• _Exercise requirements_: Repeat the data exactly, please; no pictures belong in the copy.

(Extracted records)
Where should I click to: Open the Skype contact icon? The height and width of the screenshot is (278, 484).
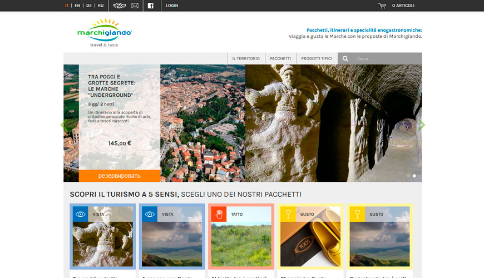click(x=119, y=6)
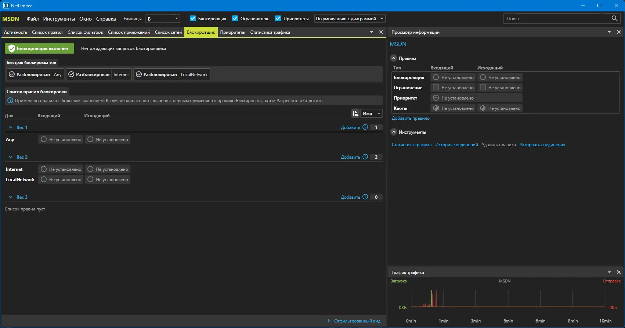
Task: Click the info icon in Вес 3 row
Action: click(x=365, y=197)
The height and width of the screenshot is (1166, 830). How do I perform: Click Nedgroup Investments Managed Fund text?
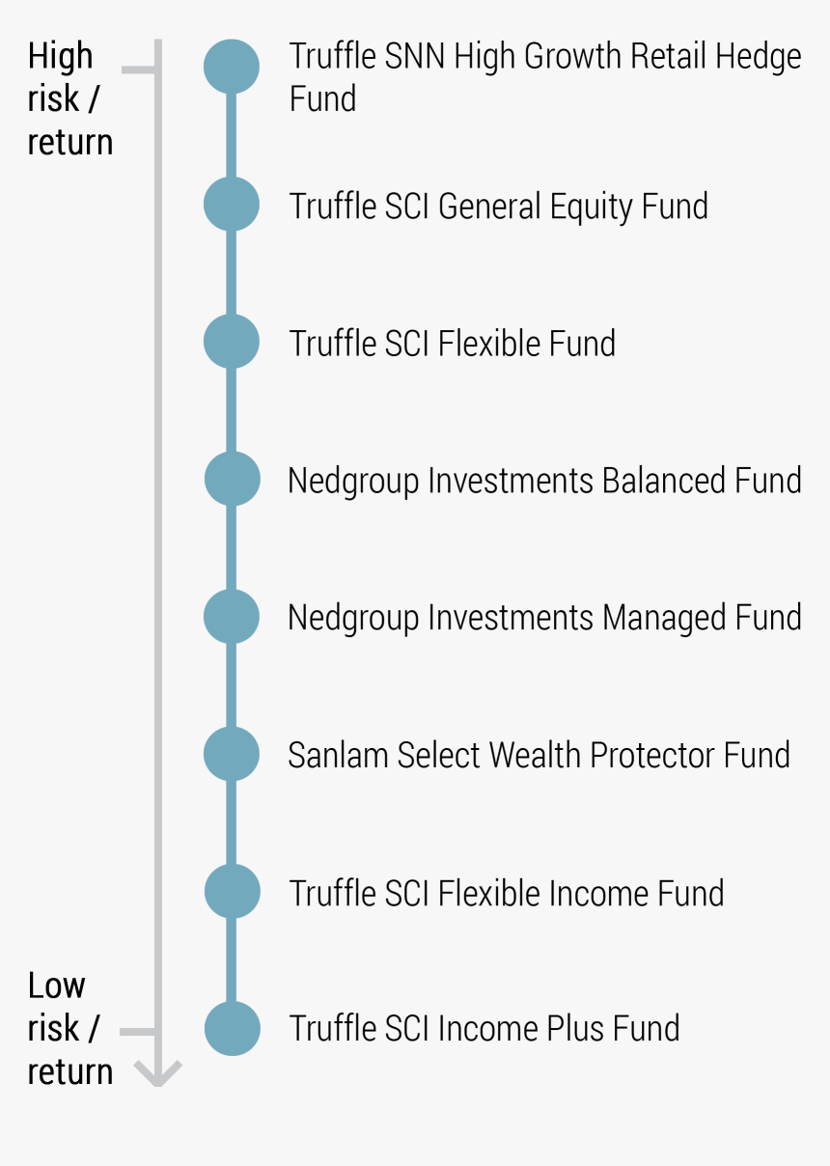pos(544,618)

• _Answer area_:
Where should I click to: Open the Skype contact icon? The height and width of the screenshot is (278, 484).
click(x=119, y=6)
Task: Click the info icon in Вес 3 row
Action: click(x=365, y=197)
The height and width of the screenshot is (1166, 830). How do I perform: Click Nedgroup Investments Managed Fund text?
pos(544,618)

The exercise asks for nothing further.